* **Questions on the material**
- 1) Decide whether each statement below agrees with the Multi-Modal RAG notebook, and answer yes or no for each, quoting the words of the notebook that settle it. (a) The text index is built with Nomic Embed Vision embeddings. (b) The retrieved texts and images are passed to Claude 3. (c) LlamaIndex is named as the framework.
- 2) Retype the portion of the Multi-Modal RAG notebook from "Multi-Modal RAG using" up to and including "Embed, and Anthropic.".

══ Selected passage

Multi-Modal RAG using Nomic Embed and Anthropic.¶
In this notebook, we show how to build a Multi-Modal RAG system using LlamaIndex, Nomic Embed, and Anthropic.
Wikipedia Text embedding index: Nomic Embed Text v1.5
Wikipedia Images embedding index: Nomic Embed Text v1.5
Query encoder:
- Encoder query text for text index using Nomic Embed Text
- Encoder query text for image index using Nomic Embed Vision
Framework: LlamaIndex
Steps:
- Download texts and images raw files for Wikipedia articles
- Build text index for vector store using Nomic Embed Text embeddings
- Build image index for vector store using Nomic Embed Vision embeddings
- Retrieve relevant text and image simultaneously using different query encoding embeddings and vector stores
- Pass retrieved texts and images to Claude 3
%pip install llama-index-vector-stores-qdrant llama-index-multi-modal-llms-anthropic llama-index-embeddings-nomic
%pip install llama_index ftfy regex tqdm
%pip install matplotlib scikit-image
%pip install -U qdrant_client
%pip install wikipedia
Load and Download Multi-Modal datasets including texts and images from Wikipedia¶
Parse wikipedia articles and save into local folder
from pathlib import Path
import requests
wiki_titles = [
"batman",
"Vincent van Gogh",
"San Francisco",
"iPhone",
"Tesla Model S",
"BTS",
]
data_path = Path("data_wiki")

════
══ Provided material

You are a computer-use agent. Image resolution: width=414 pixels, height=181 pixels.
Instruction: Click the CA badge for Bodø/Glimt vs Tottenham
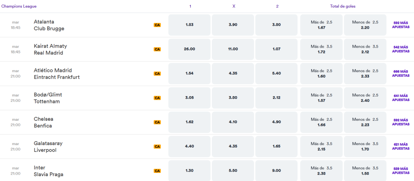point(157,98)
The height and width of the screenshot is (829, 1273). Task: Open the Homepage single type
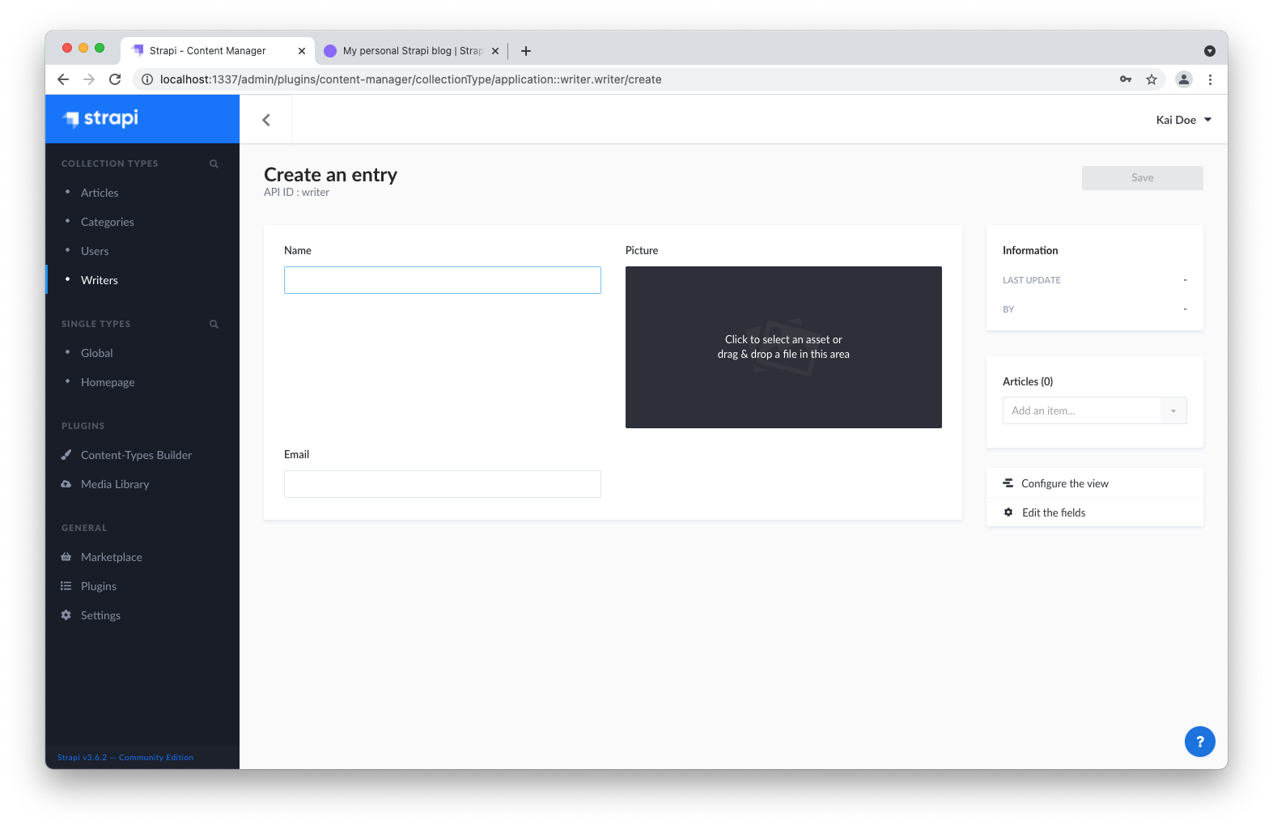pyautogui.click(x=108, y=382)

════

* **Numbered responses**
- 1)
(a) No: "Build text index for vector store using Nomic Embed Text embeddings"
(b) Yes: "Pass retrieved texts and images to Claude 3"
(c) Yes: "Framework: LlamaIndex"

- 2)
Multi-Modal RAG using Nomic Embed and Anthropic.¶
In this notebook, we show how to build a Multi-Modal RAG system using LlamaIndex, Nomic Embed, and Anthropic.